O ministro Guido Mantega disse que o governo fez "uma redução significativa" dos gatos públicos e deu os números: as despesas aumentaram 19,3% em 2010 e vão aumentar 7,1% este ano. Trocando em miúdos, o que o ministro está admitindo é que num ano em que o país crescia fortemente, ele estava fazendo uma política pró-cíclica, elevando as despesas em quase 20%. Aumentar gasto em ano de crise, faz sentido; mas quando a economia já está acelerada, é uma forma de contratar mais inflação. Em 2011, as despesas serão maiores do que as do ano passado em outros 7,1%. "Não devemos poupar armas, devemos usar todas as armas possíveis contra a inflação, sejam monetárias ou fiscais", disse Mantega. Palavras fortes, mas que não convencem quando se comparam com os dados que eles mesmos divulgam. O governo fará superávit primário porque está arrecadando mais e não por corte de gastos. Apenas o ritmo de crescimento das despesas é que foi reduzido.

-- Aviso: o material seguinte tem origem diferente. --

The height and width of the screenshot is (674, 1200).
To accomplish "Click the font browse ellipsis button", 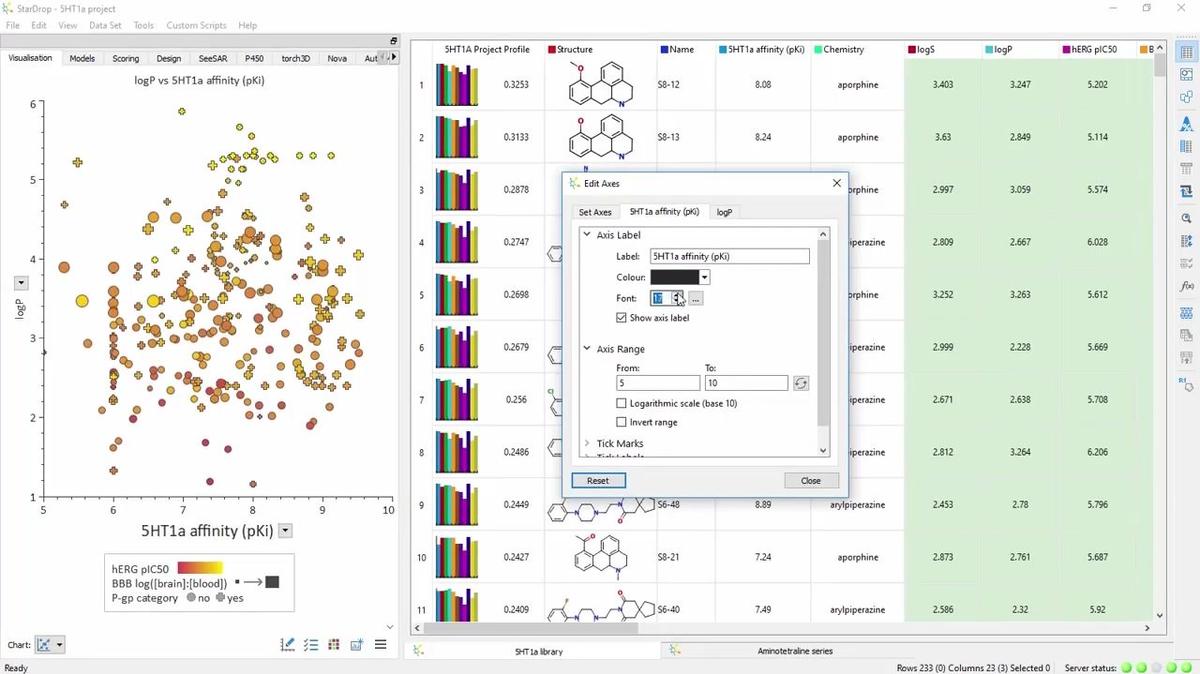I will pos(695,298).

A ideia de que o atual grupo no poder é inventor de uma nova fórmula econômica atravessou o governo Lula e continua sendo proclamado pela presidente Dilma.

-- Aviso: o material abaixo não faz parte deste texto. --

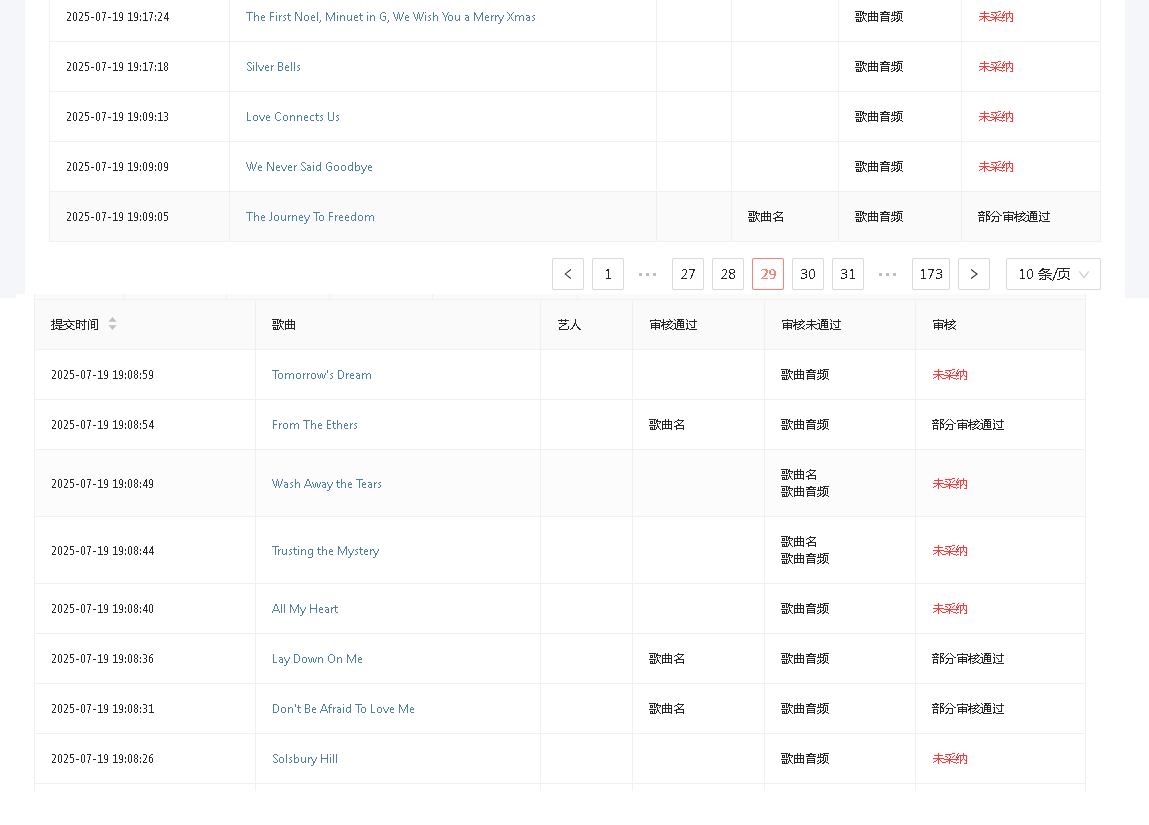This screenshot has height=825, width=1149.
Task: Go to previous page with left arrow
Action: 568,274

- Nós todos aqui presentes sabemos que o Brasil passou e passa por um novo momento na sua história. Nós mudamos, de fato, os caminhos do desenvolvimento. Quando nós assumimos, de uma forma muito especial, a convicção de que não havia contradição entre desenvolvimento econômico, distribuição de renda e inclusão social, nós mudamos os caminhos que o país tinha traçado até então - disse a presidente.
Isso fica ótimo em campanha eleitoral, mas dado que ela já nos governa há quatro meses pode restabelecer a verdade histórica. Quem dizia que havia essa contradição - e que era preciso fazer o bolo crescer para depois dividir - era o então ministro, hoje aliado do governo, Delfim Netto, nos anos 70. Não foi o governo atual, nem o de Lula, que inventou a inclusão. Basta olhar as estatísticas de redução da pobreza pós-estabilização e qualquer economista constatará que o círculo virtuoso começou na estabilização. A inflação, como se sabe, tem o poder perverso de tirar renda exatamente de quem tem menos. Por isso, não se faz distribuição de renda em meio à inflação alta, o que a torna o grande inimigo de qualquer projeto de inclusão.
Para ficar claro que o governo atual tem a mesma visão partida da história recente do Brasil, o presidente do Banco Central, Alexandre Tombini, começou sua explicação com uma série de dados bons que chamou de "conquistas da sociedade brasileira nos últimos dez anos." Então fomos informados de que a virtude começou há dez anos. Pena que esse tempo não inclua um dos momentos importantes do processo que foi a introdução da política de metas de inflação em 1999, na qual Tombini teve participação.